Al decir esto, pusieron en mi mano una espada del tamaño ordinario.
– Su merced – dijeron – parece que tiene buen brazo; pruebe el temple de esta espada contra ese muro de piedra. Tire una estocada a fondo y no tema.
Tengo, en efecto, un brazo vigoroso: con toda mi fuerza ataqué de punta contra el sólido granito; la violencia del golpe fué tal, que el brazo se me quedó insensible hasta el hombro durante una semana, pero la espada no se embotó ni sufrió lo más mínimo.
– Mejor espada que ésta – dijo un obrero antiguo, natural de Castilla la Vieja – no la ha habido para matar moros en la Sagra.

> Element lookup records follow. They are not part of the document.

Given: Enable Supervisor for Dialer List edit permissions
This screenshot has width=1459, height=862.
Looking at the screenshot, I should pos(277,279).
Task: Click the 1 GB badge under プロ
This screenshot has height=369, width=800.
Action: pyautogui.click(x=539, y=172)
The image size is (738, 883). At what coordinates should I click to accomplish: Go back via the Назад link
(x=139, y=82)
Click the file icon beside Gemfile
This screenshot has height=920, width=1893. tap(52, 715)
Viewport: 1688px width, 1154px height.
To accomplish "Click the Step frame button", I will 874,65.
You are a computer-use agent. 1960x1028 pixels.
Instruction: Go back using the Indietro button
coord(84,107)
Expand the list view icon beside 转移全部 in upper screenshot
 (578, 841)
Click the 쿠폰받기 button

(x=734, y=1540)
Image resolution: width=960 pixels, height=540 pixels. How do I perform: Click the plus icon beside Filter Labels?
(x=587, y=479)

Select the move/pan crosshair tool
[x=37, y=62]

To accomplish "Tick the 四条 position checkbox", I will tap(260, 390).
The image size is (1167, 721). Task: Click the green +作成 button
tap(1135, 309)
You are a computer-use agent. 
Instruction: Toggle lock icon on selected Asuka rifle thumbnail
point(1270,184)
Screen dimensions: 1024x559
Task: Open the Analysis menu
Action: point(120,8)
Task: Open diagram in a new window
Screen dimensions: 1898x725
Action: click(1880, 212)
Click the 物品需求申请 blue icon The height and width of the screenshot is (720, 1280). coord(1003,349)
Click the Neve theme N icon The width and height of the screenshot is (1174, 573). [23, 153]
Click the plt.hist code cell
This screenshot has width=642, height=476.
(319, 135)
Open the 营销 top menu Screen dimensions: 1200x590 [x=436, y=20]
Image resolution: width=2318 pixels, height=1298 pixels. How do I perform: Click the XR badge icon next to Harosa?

Durante mi estancia en Toledo me alojé en la Posada de los Caballeros, nombre muy merecido en cierto modo, porque existen muchos palacios menos suntuosos que esa posada. Al hablar así, no vaya a suponerse que me refiero al lujo del mobiliario o a la exquisitez y excelencia de su cocina. Las habitaciones estaban tan mal provistas como las de todas las posadas españolas en general, y la comida, aunque buena en su género, era vulgar y casera; pero he visto pocos edificios tan imponentes. Era de inmenso grandor, compuesto de varios pisos, de traza algo semejante a la de las casas moras, con un patio cuadrangular en el centro y un aljibe inmenso debajo, para recoger el agua llovida. Todas las casas de Toledo tienen aljibes parecidos, adonde, en la estación lluviosa, van a parar las aguas de los tejados por unas canales. Esta es la única agua que se emplea para beber; la del Tajo, considerada como insalubre, sólo se usa para la limpieza, y la suben por las empinadas y angostas calles en cántaros de barro a lomo de unos pollinos. Como la ciudad está en una montaña de granito, no tiene fuentes. En cuanto al agua llovida, después de sedimentarse en los aljibes, es muy gustosa y potable; los aljibes se limpian dos veces al año. Durante el verano, muy riguroso en esta parte de España, las familias pasan casi todo el día en los patios, cubiertos con un toldo de lienzo; el calor de la atmósfera se templa por la frialdad que sube de los aljibes, que responden al mismo propósito que las fuentes en las provincias meridionales de España.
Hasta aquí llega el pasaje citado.